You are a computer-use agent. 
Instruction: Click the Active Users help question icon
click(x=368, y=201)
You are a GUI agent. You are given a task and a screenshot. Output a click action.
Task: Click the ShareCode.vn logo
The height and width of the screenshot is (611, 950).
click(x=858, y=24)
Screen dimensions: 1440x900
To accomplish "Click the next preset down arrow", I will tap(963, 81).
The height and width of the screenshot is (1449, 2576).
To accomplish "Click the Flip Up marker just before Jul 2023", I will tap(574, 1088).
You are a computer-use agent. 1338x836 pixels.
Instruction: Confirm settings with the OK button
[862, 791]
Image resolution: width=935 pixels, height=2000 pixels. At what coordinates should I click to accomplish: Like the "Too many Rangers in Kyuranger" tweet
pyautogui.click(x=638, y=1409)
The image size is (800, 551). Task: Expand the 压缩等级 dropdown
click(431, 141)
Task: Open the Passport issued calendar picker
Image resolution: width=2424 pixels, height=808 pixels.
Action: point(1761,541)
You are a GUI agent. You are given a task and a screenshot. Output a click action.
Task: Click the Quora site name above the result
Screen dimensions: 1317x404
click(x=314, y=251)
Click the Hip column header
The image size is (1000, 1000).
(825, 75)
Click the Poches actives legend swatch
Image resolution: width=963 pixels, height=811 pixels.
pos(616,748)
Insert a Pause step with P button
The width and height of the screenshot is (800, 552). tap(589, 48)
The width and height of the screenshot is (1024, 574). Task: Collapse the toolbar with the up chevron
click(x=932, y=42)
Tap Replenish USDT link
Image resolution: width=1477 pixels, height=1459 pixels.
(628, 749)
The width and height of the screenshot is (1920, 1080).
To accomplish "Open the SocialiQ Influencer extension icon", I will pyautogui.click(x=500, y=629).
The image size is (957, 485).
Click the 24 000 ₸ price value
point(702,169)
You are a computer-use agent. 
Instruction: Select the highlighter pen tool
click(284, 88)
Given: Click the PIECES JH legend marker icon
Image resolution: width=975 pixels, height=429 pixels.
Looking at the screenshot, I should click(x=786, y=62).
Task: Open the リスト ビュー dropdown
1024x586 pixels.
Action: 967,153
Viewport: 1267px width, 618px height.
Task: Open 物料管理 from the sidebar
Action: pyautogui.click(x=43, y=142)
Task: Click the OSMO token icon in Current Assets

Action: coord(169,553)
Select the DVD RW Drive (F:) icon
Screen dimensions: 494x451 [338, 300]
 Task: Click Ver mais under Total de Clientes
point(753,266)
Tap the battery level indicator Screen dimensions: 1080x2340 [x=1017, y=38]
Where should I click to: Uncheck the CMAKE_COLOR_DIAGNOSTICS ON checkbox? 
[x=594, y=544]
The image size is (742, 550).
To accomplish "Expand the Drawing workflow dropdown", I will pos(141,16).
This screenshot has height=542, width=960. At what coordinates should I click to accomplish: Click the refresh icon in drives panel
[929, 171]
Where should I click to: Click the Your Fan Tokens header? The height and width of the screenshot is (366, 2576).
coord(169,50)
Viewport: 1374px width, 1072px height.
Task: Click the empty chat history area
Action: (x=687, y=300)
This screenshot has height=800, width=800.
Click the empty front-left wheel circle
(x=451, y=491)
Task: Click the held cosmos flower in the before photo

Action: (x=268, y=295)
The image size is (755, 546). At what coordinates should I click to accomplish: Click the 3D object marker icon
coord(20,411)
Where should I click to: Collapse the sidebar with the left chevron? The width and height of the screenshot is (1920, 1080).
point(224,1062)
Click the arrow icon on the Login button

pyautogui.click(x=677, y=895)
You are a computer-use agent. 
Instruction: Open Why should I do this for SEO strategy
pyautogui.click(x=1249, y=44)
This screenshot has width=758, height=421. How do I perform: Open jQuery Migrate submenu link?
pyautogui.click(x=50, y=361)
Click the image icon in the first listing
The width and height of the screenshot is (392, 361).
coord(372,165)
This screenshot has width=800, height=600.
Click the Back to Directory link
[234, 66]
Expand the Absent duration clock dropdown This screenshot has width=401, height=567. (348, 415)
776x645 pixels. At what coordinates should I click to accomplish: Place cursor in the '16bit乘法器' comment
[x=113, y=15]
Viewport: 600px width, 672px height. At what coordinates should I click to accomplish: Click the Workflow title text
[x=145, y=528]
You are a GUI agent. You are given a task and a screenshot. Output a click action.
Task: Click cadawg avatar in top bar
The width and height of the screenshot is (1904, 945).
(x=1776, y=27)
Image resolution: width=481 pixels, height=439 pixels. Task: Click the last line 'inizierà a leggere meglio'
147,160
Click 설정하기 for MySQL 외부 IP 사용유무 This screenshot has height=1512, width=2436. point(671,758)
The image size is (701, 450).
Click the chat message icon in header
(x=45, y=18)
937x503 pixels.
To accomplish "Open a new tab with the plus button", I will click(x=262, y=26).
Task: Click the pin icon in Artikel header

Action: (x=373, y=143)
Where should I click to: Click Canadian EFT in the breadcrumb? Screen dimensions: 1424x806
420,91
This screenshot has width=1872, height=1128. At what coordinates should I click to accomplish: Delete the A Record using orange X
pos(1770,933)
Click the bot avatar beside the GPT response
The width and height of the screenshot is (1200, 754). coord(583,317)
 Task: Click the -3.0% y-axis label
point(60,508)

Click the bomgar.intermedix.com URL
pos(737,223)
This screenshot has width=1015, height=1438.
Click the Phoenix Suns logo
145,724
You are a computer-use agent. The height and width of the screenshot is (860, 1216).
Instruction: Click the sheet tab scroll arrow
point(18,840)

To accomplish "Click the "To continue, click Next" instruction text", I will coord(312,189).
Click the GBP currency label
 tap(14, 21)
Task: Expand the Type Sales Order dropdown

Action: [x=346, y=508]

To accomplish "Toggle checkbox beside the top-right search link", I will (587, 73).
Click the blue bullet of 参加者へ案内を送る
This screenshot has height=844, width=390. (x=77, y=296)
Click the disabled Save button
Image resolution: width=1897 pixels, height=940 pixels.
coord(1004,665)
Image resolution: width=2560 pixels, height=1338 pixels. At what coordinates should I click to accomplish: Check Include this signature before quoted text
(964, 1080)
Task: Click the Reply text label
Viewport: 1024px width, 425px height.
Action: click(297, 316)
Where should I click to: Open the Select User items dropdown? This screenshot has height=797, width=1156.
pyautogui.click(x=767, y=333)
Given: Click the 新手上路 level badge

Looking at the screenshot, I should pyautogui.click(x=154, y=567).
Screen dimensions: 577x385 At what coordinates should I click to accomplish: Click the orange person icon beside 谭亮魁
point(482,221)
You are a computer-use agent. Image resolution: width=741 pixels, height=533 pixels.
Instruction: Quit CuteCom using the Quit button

========

EXERCISE DESCRIPTION: Copy out again, without any change, the entries starting at the line containing "Image resolution: width=481" and ending at the line containing "I will coord(312,189).", with both of those lines included.

EXERCISE RESULT:
Image resolution: width=481 pixels, height=439 pixels. Task: Click the last line 'inizierà a leggere meglio'
147,160
Click 설정하기 for MySQL 외부 IP 사용유무 This screenshot has height=1512, width=2436. point(671,758)
The image size is (701, 450).
Click the chat message icon in header
(x=45, y=18)
937x503 pixels.
To accomplish "Open a new tab with the plus button", I will click(x=262, y=26).
Task: Click the pin icon in Artikel header

Action: (x=373, y=143)
Where should I click to: Click Canadian EFT in the breadcrumb? Screen dimensions: 1424x806
420,91
This screenshot has width=1872, height=1128. At what coordinates should I click to accomplish: Delete the A Record using orange X
pos(1770,933)
Click the bot avatar beside the GPT response
The width and height of the screenshot is (1200, 754). coord(583,317)
 Task: Click the -3.0% y-axis label
point(60,508)

Click the bomgar.intermedix.com URL
pos(737,223)
This screenshot has width=1015, height=1438.
Click the Phoenix Suns logo
145,724
You are a computer-use agent. The height and width of the screenshot is (860, 1216).
Instruction: Click the sheet tab scroll arrow
point(18,840)

To accomplish "Click the "To continue, click Next" instruction text", I will coord(312,189).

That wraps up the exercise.